Here are five recent examples that have had that powerful impact. What can we, as marketers, take away from each?
- When A Campaign Goes Viral: #AmtrakResidency Garners 21,000 Mentions In Six Days: This campaign started with author Alexander Chee, who casually mentioned in an interview with a writing organization that his favorite place to write was on the train. He said he wished “Amtrak had residencies for writers.” The folks at Amtrak thought it was a brilliant idea. So, they started a program “designed to allow creative professionals who are passionate about train travel and writing to work on their craft in an inspiring environment.” (Read more details about it on the Amtrak blog.) The #AmtrakResidency hashtag was mentioned over 21,000 times in less than a week, and Amtrak’s Twitter grew by 10%. The Takeaway: Put your feelers out online and listen to your target audience—they may already be talking about your industry. Let them light the fire for your next campaign.
- Dove’s Latest Campaign: A Real Beauty: This video is a part of Dove’s “Real Beauty” campaign, and it’s gone viral throughout social media. (Click through to watch.) In the video, you’ll find that Dove hired a forensic artist to draw a woman twice—once based on how the woman described herself and then again based on how someone else described them. The result? Every one of the women were more beautiful in the portrait based on the description given by someone else than they were in the portrait based on their own description of their self. This particular video didn’t have a specific call to action—it was simply about brand voice. The Takeaway: Does it eat at you that there’s no call to action at the end of this video? “If you have truly amazing content that creates emotional responses, you don’t have to tell people to cry, laugh, or smile.” If you have something powerful—use it.

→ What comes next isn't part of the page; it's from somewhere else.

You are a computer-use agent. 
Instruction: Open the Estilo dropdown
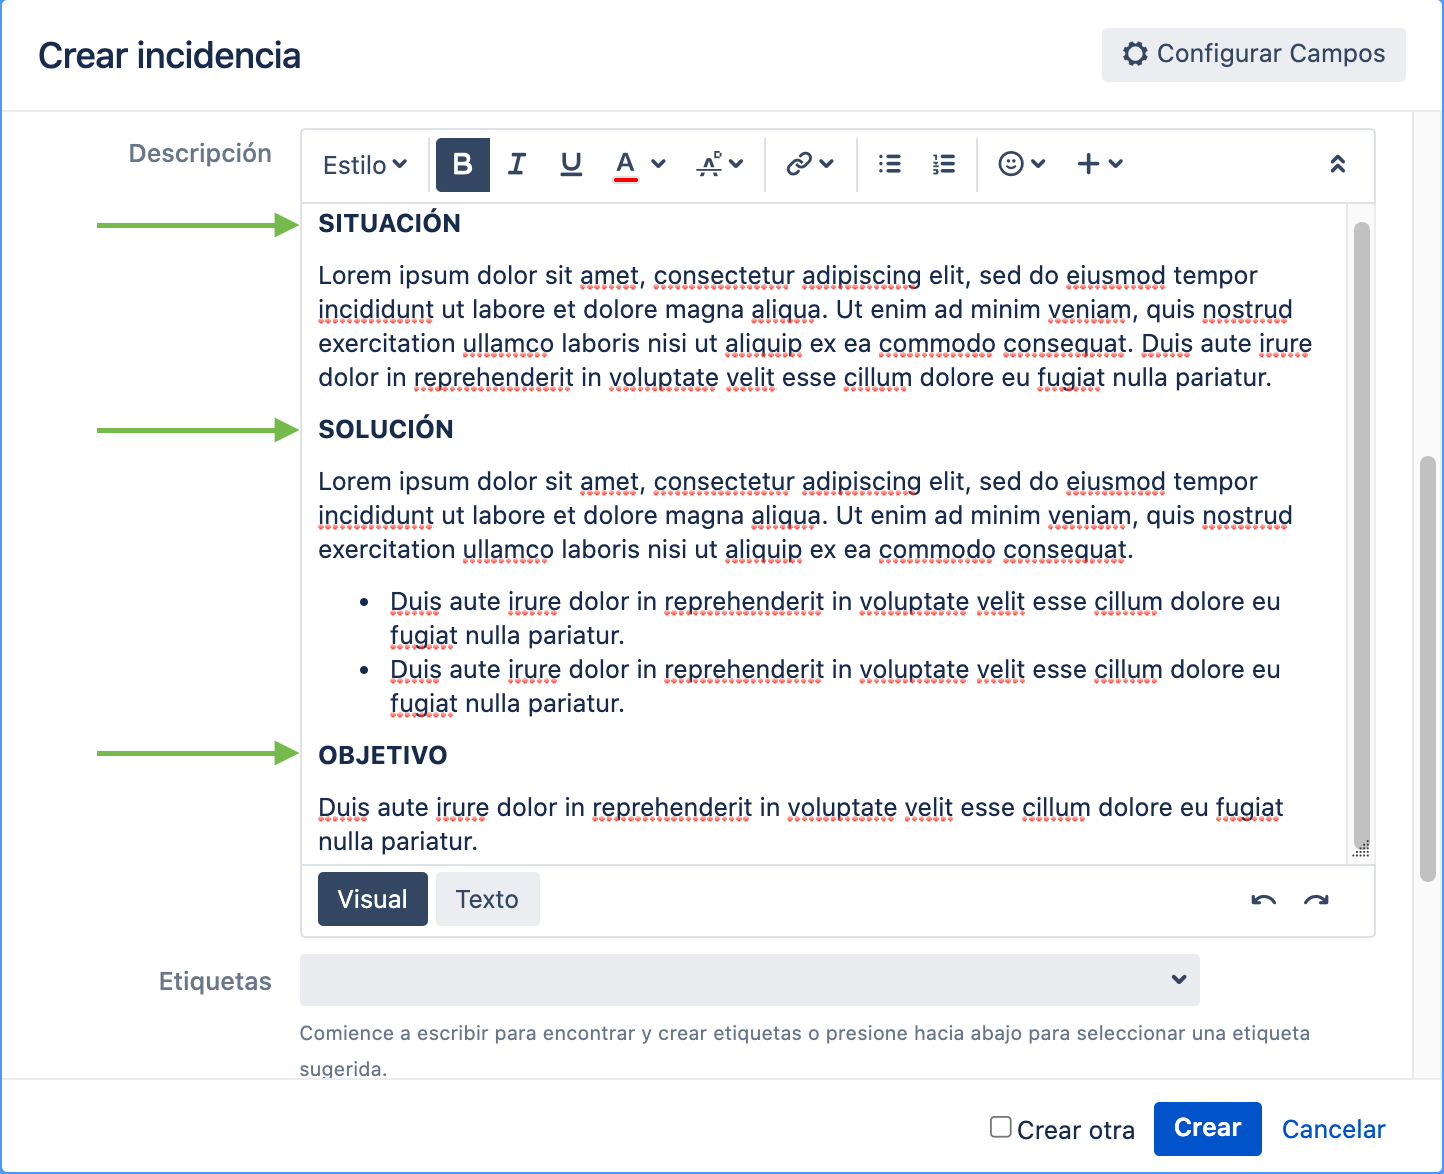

- Can Mountain Dew’s Brand Newsroom Pull A Red Bull?: “In 2013, Mountain Dew created Green-Label.com, a central media hub serving a crucial a segment of its consumer base: Young, urban males.” They publish 8-12 original pieces of content every day. “In its first six months, Green-Label.com has averaged 10 page views per visit, with average time spent at four minutes per user—impressive stats indeed. The 65 million impressions on Facebook and Twitter are just icing on the cake.” The Takeaway: This is content marketing at its best—publish often and consistently, and see the results.
- Ban Bossy Campaign Shows Branded Content Who’s Boss: The “Ban Bossy” campaign, co-sponsored by LeanIn.org and Girl Scouts of America, “aims to eliminate the stigma girls face when trying to assert themselves, lest they be labeled bossy, pushy, or that other ‘b’ word.” It’s promoting a linguistic ban against the word “bossy.” Many famous influencers are backing this campaign, and the pledging website already has over 100,000 pledges against the word. “The Ban Bossy website is decked out with video components, shareable graphic cards, downloadable PDF tip sheets, and ‘the pledge,’ which urges users to spread the message.” The Takeaway: People love “taking a stand” on social media—if your brand is trying to promote a cause, social media is definitely the place to market it.
- How a Sewer Company Successfully Took It to the Gutter for Engagement: You wouldn’t think of a sewer company doing very well in social media. But, San Fransisco’s Water Power Sewer is driving wild engagement with a creative campaign all about “#2.” With ads like “Your #2 is my #1″ and “No one deals with more crap than I do” placed strategically around the city, they’ve done what many a tech company can only dream of—created the opportunity for user-driven content. People are snapping pictures and sharing like crazy. The campaign was a huge risk (obviously it’s a little bit of “potty humor”), but it’s a creative way to raise awareness about their services for the city. The Takeaway: User-generated content is powerful. And sometimes, you just have to be willing to take risks.
What are your thoughts about these particular marketing campaigns? Are they winners or losers in your book?